● **WORK INSTRUCTIONS**
According to the article on New Mexico's Medicaid overbilling law, up to how much did the Human Services Department accuse the 15 organizations of overbilling Medicaid?

● **SELECTED EXTRACT**
Gov. Michelle Lujan Grisham signed into law this week a bill (SB41) that ensures service providers accused of overbilling or defrauding Medicaid can review and respond to allegations of wrongdoing before state action is taken.
It’s a response to the bombshell announcement the administration of Gov. Susana Martinez made in June 2013. That summer, the Human Services Department publicly accused 15 organizations treating New Mexicans for addiction and mental illness of overbilling Medicaid by up to $36 million.
There was even a chance, the agency said, the organizations had defrauded the government’s health insurance program for low-income people.
The organizations weren’t allowed to review or respond to audit findings that led to the allegations – a break with normal auditing practices – or dispute the state Human Services Department’s decision to cut off Medicaid funding to a dozen or so of the 15 providers.
Nearly eight months after the bombshell announcement, James Kerlin of the Counseling Center of Alamogordo, seemed to sum up the bewilderment many accused providers were feeling.
“I … still don’t know what it was that we supposedly did wrong,” Kerlin told New Mexico In Depth in late February 2014.

● **GIVEN INFORMATION**
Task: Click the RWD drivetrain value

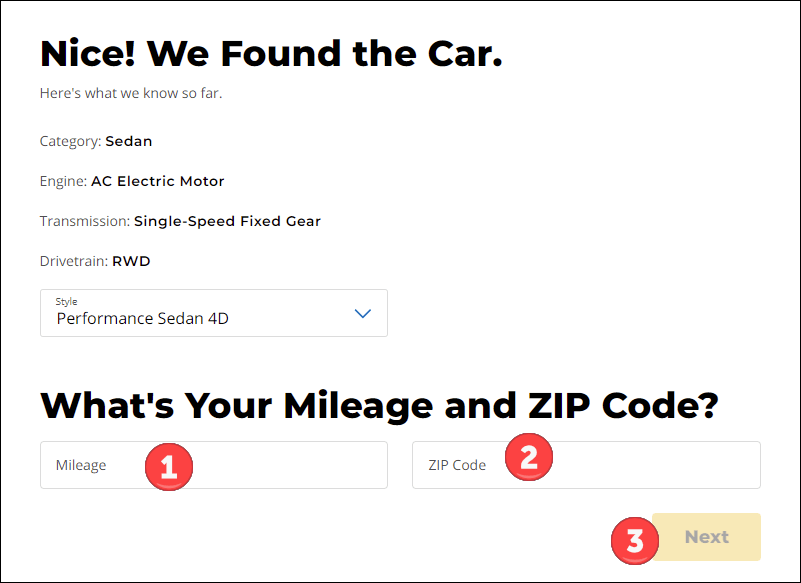Action: click(131, 261)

● **SOLUTION BELOW**
Up to $36 million.